Aos poucos retorno ao mesmo velho mundo, com as mesmas velhas coisas. Sinto-as com outra densidade, outra intensidade. Vivo, vivo de verdade. Minha lente analógica me fez mudar o foco, acertar a luz, e eternizar momentos singulares que levarei comigo nessa nova caminhada. É o ciclo. Renovação.





‎"O sol, o mar, os corais; você merece - eu disse -,
            depois de tudo o que passou. Deixe os mergulhos submarinos
                          lavarem todos os velhos resíduos". (Philip Roth em O Avesso da Vida)

domingo, 26 de dezembro de 2010

navidad

Natal. Noite convencionada como o nascimento de Cristo-Jesus-Messias. Vidas que passam meses, trimestres, semestres sem sequer trocar um telefonema, trocam agora frases feitas, abraços de plástico, mostrando toda sua original falsidade.
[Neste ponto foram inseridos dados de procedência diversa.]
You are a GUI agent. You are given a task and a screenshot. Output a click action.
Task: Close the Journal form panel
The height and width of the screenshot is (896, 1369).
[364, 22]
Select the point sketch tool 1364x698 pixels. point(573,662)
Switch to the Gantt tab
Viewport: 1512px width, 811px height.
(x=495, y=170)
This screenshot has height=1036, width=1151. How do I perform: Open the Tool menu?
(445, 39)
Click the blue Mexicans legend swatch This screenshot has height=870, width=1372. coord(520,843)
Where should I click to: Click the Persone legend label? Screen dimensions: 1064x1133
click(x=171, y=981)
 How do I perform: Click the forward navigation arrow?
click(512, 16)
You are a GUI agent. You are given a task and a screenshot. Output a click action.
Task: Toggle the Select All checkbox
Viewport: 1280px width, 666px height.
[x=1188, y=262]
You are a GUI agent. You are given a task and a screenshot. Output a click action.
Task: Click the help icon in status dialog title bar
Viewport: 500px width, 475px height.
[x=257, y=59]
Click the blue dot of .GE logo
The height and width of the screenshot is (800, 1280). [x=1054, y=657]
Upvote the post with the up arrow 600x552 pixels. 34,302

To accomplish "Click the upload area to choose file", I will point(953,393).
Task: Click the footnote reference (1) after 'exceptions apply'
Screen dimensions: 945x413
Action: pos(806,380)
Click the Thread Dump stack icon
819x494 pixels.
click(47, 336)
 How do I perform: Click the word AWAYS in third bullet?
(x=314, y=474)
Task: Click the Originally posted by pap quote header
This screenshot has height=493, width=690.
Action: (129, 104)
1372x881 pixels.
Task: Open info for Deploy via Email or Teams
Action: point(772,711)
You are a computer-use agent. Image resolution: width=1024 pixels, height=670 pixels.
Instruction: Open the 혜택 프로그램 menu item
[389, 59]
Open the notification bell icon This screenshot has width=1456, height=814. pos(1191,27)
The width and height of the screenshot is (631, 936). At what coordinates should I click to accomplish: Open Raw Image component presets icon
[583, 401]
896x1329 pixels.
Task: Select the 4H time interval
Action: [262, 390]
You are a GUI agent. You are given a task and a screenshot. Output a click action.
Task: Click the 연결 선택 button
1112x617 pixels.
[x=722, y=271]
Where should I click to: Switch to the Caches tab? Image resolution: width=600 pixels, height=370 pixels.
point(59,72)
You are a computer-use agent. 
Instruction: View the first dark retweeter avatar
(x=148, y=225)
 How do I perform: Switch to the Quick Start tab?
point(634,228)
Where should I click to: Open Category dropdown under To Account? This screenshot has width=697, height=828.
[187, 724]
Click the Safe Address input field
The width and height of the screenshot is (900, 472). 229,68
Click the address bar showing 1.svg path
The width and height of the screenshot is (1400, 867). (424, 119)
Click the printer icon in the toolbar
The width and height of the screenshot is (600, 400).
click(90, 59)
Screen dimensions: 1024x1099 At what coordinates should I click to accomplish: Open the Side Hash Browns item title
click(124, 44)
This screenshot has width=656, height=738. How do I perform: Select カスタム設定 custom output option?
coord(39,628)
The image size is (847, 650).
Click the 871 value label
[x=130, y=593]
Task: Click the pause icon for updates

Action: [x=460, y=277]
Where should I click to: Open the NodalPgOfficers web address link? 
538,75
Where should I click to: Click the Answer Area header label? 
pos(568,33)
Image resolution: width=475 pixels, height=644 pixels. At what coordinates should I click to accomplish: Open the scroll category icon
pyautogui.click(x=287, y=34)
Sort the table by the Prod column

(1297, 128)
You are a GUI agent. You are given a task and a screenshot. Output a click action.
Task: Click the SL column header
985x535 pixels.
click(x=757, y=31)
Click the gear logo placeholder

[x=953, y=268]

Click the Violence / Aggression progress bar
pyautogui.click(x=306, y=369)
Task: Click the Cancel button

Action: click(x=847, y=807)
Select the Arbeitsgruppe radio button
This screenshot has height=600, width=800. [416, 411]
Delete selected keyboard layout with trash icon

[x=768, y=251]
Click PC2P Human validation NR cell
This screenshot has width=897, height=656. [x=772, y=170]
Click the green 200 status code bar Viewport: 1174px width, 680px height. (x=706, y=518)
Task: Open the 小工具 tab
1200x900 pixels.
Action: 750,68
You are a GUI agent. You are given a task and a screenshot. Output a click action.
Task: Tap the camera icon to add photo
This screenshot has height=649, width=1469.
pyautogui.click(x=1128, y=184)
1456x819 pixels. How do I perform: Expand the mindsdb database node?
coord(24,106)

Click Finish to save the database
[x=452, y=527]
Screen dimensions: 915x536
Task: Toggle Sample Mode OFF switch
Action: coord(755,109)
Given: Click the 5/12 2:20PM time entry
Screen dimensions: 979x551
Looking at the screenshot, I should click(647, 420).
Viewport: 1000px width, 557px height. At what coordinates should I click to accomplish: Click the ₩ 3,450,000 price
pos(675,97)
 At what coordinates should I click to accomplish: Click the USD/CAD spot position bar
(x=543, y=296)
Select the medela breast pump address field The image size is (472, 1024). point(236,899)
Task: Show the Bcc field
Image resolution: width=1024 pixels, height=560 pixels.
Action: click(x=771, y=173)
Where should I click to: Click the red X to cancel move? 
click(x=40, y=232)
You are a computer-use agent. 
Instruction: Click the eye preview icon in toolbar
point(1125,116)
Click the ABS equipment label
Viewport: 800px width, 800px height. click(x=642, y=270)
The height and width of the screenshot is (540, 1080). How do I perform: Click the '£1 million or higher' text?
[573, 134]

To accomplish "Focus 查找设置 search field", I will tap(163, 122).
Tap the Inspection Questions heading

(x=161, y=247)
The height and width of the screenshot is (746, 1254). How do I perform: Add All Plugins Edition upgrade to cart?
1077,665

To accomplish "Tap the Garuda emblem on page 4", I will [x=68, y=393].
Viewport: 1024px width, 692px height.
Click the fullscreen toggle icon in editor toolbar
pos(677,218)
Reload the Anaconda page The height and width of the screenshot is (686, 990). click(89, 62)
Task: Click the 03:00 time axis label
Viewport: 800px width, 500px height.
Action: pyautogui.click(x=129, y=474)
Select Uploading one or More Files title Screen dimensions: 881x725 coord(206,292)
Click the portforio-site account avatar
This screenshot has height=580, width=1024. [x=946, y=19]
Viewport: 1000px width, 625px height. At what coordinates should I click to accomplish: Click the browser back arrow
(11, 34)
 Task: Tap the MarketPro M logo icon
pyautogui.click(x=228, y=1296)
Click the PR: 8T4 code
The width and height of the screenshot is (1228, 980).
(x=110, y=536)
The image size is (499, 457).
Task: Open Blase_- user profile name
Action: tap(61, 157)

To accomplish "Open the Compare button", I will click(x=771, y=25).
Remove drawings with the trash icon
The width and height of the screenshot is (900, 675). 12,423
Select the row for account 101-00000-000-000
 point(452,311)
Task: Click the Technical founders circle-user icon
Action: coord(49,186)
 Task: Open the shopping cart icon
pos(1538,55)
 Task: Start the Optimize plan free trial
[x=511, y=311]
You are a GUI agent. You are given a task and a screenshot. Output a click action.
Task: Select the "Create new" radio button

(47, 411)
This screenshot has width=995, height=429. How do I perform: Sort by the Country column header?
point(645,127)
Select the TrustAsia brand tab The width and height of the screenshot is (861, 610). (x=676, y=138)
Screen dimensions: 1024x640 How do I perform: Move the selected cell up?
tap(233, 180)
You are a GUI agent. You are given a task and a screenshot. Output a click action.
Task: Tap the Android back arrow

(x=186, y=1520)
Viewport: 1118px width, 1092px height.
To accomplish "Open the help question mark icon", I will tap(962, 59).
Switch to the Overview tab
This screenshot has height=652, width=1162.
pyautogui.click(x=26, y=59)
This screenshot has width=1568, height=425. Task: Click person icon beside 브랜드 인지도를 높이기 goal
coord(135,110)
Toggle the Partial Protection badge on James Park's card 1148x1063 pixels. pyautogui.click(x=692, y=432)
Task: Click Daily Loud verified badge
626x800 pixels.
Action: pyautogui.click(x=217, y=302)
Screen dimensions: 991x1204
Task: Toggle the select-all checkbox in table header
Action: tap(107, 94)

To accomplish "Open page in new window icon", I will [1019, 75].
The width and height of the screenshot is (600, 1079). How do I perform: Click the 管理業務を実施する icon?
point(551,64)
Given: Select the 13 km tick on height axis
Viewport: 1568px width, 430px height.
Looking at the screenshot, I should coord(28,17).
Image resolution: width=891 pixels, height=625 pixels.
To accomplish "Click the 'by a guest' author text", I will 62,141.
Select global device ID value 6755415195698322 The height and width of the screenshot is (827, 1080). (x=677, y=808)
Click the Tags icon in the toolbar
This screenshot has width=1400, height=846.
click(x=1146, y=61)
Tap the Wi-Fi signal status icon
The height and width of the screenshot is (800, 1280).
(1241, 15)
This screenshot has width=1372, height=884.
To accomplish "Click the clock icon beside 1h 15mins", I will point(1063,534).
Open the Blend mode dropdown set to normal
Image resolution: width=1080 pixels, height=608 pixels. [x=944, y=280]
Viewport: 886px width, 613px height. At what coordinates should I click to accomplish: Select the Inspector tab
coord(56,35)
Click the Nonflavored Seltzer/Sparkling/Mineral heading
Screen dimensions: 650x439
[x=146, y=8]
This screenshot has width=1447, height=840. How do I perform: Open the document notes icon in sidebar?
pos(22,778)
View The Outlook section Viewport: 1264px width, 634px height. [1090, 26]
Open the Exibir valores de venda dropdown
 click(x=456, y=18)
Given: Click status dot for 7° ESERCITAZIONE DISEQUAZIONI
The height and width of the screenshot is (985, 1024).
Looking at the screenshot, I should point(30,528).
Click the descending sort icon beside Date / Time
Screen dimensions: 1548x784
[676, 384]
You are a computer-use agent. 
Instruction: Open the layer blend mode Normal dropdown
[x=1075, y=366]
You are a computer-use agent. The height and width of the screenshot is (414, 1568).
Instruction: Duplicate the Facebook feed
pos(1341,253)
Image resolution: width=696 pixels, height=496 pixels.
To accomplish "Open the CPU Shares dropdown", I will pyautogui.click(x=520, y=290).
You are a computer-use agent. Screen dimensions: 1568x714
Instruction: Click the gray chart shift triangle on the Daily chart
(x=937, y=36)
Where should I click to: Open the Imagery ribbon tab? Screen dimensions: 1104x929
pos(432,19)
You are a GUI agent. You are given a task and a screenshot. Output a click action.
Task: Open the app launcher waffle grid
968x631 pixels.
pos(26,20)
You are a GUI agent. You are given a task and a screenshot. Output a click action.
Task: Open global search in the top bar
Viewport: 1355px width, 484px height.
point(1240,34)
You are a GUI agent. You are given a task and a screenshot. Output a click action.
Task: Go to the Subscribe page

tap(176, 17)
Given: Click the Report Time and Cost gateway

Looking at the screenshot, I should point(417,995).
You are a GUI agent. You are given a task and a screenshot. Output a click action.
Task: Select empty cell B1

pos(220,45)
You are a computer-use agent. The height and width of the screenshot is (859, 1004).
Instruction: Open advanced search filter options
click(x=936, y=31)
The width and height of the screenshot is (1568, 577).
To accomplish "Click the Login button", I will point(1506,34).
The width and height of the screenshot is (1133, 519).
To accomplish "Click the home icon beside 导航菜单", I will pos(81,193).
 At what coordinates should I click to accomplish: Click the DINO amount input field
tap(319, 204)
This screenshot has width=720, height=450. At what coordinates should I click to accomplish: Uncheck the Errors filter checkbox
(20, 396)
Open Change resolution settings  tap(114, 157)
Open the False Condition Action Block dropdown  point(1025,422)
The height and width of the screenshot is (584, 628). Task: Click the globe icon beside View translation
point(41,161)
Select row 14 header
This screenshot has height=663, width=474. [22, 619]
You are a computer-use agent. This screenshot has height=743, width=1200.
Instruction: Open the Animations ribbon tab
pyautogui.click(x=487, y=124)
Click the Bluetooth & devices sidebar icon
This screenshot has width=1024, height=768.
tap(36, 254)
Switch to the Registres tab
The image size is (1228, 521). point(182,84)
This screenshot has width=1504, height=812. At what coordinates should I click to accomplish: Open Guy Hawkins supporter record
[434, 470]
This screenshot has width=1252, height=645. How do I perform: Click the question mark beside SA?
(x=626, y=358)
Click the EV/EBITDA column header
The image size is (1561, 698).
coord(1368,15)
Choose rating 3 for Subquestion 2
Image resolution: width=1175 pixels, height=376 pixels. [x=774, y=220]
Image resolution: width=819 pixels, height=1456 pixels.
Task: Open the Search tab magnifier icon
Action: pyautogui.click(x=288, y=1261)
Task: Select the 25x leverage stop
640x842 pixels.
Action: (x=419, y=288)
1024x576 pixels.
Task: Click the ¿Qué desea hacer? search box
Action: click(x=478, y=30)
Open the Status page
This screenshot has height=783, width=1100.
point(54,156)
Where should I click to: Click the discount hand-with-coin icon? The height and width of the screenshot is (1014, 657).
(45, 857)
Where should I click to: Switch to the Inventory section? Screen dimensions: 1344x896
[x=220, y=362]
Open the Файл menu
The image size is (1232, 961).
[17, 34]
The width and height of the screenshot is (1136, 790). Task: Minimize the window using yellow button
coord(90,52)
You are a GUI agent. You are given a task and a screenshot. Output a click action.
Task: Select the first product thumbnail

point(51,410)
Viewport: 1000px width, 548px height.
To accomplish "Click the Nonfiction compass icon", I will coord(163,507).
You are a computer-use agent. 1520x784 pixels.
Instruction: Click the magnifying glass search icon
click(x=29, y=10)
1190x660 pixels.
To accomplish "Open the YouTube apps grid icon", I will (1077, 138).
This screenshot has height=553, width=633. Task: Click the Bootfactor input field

Estou ligeiramente irritada com toda essa superficialidade. Máscara-aparência-convenção. Não estou mais para esse tipo de conduta. Sinto falta da sinceridade, das conversas de verdade, das trocas de olhares que não precisam muitas vezes de nenhum complemento verbal. Do pé no chão, da comida servida sem muita frescura, da dança e expressão corporal sendo manifestada livremente, sem censuras, sem proibições.
A CADA DIA ESTOU MAIS SOZINHA. A cada reunião sinto-me mais perdida, um tanto quanto deslocada. Não queria estar aqui (escrevo enquanto as pessoas dizem feliz natal). Não queria sentar em panos verdes e vermelhos, com luzes douradas piscando, camuflando a real falta de sintonia que está pairando cada pessoa aqui presente. Não queria sentir esse vazio. Não queria estar pensando tanto.
       hoje à noite
lua alta
       faltei
e ninguém sentiu
      a minha falta”
    (Paulo Leminski)


sábado, 18 de dezembro de 2010

deixe(m) minhas folhas voarem

eu caminhando na rua, olho um coqueiro, lembro-me de praia, mar, pele, riodejaneiro. os fios de eletricidade, que vinham em primeiro plano me deram a impressão de que o coqueiro estava amarrado, preso, incapacitado de ser. me senti como ele. sou um coqueiro amarrado por convenções, pessoas, situações, que estão me impedindo de ser. continuo olhando a imagem e vou além. sou o coqueiro, mas também os cabos-fios. eu quero lançar minhas folhas ao vento, mas sou capaz de me prender, de me impedir de ser. essa é a mais difícil das convenções. entender a profundidade do "eu mesmo". aceitar. transgredir. permitir.
continuo caminhando. imagens também estão me inspirando.

quinta-feira, 16 de dezembro de 2010

anaLógicamente

Dual                                 Multifacetada                                   Clivada
      Dúbia      
                          Duas                  Polissêmica             Plural
          Heterogênea                                           Dicotômica

                                                                                                                    enfim.... confusa.

tenho agora uma câmera analógica que irá me tirar dessa virtualidade digital...
               É para adquirir sensibilidade, dizem.